FastLanguageModel.for_inference(model)

tokenizer.pad_token = tokenizer.eos_token
tokenizer.padding_side = "left"

# TEST CASE: A Crypto transaction that looks innocuous
# "MoonPay" is a crypto on-ramp, but often appears on statements looking like a service.
test_input = "POS PUR 5942 MOONPAY.COM VALETTA MT"

messages = [
    {"role": "system", "content": "You are a banking transaction classifier. Output JSON only."},
    {"role": "user", "content": f"Analyze: {test_input}"}
]

inputs = tokenizer.apply_chat_template(
    messages,
    tokenize = True,
    add_generation_prompt = True,
    return_tensors = "pt"
).to("cuda")

print("⏳ Analyzing Transaction...")
outputs = model.generate(
    inputs,
    max_new_tokens = 128,
    use_cache = True,
    temperature = 0.1, # Keep it strictly factual
)

# Decode and clean up
response = tokenizer.decode(outputs[0][inputs.shape[1]:], skip_special_tokens=True)
print("\n=== FINAL VERDICT ===")
print(response)

The BankAssist-SLM Output:

=== FINAL VERDICT ===Merchant: MoonPayCategory: Investment/CryptoRisk: High (Crypto purchase/on-ramp)

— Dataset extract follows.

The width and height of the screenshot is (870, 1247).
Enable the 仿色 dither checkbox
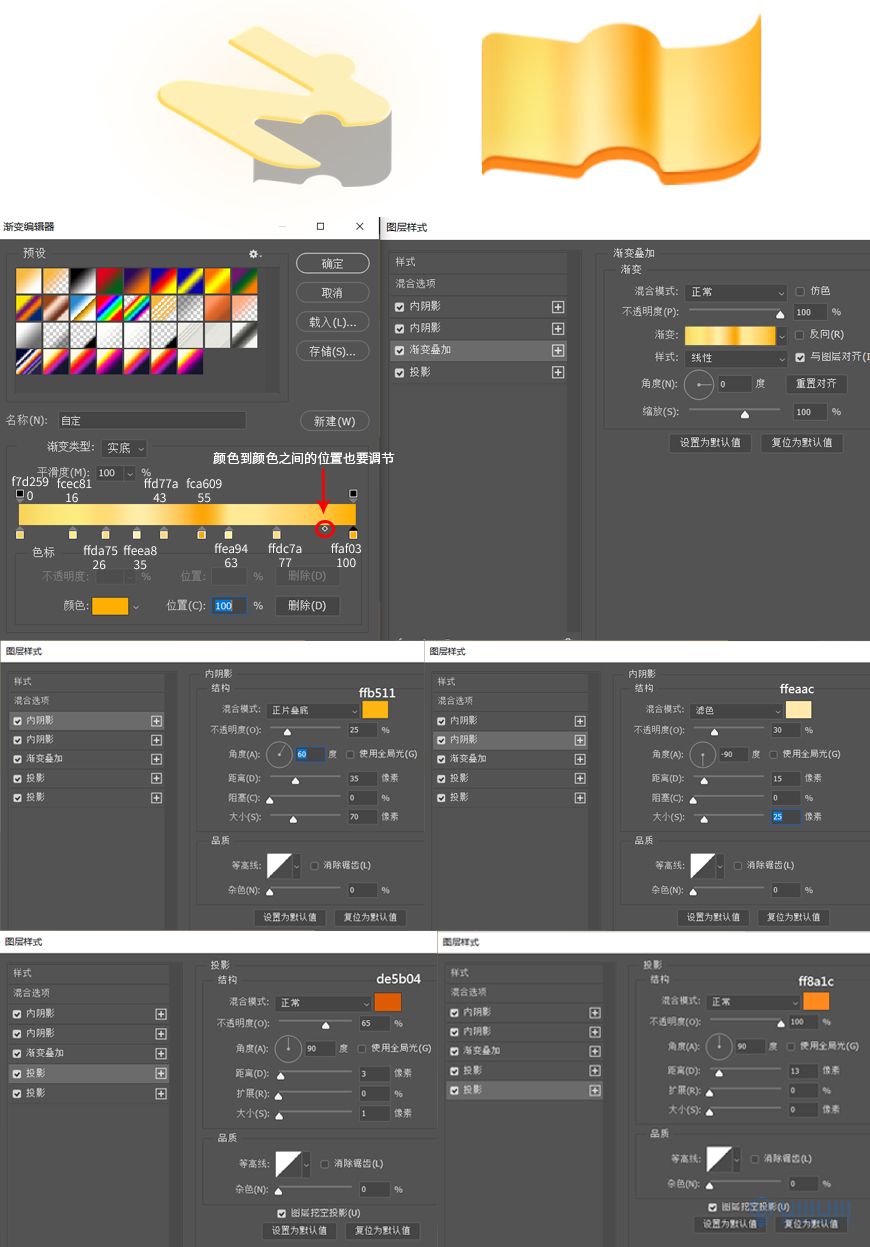pyautogui.click(x=800, y=292)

Success. The model correctly identified the merchant, categorized it as crypto, and flagged the high risk, despite never seeing this exact string before. It generalized the concepts of crypto merchants from its training data to a new scenario.

Small Models, Big Impact

This project demonstrated that you don't need a massive cluster of H100 GPUs to build valuable, domain-specific AI. By combining the right sized model (Llama 3.2 3B), the right optimization tools (Unsloth), and high-quality, structured data, I built a functional banking classifier on a free Colab instance in under an hour.

The next steps for "BankAssist-SLM" would be scaling the dataset from 50 examples to 5,000, implementing rigorous evaluation pipelines (using a larger LLM as a judge), and deploying it using a high-throughput serving engine like vLLM for real-time API access.

For financial institutions looking at AI, the lesson is clear: start small, focus on data quality, and own your fine-tuning pipeline.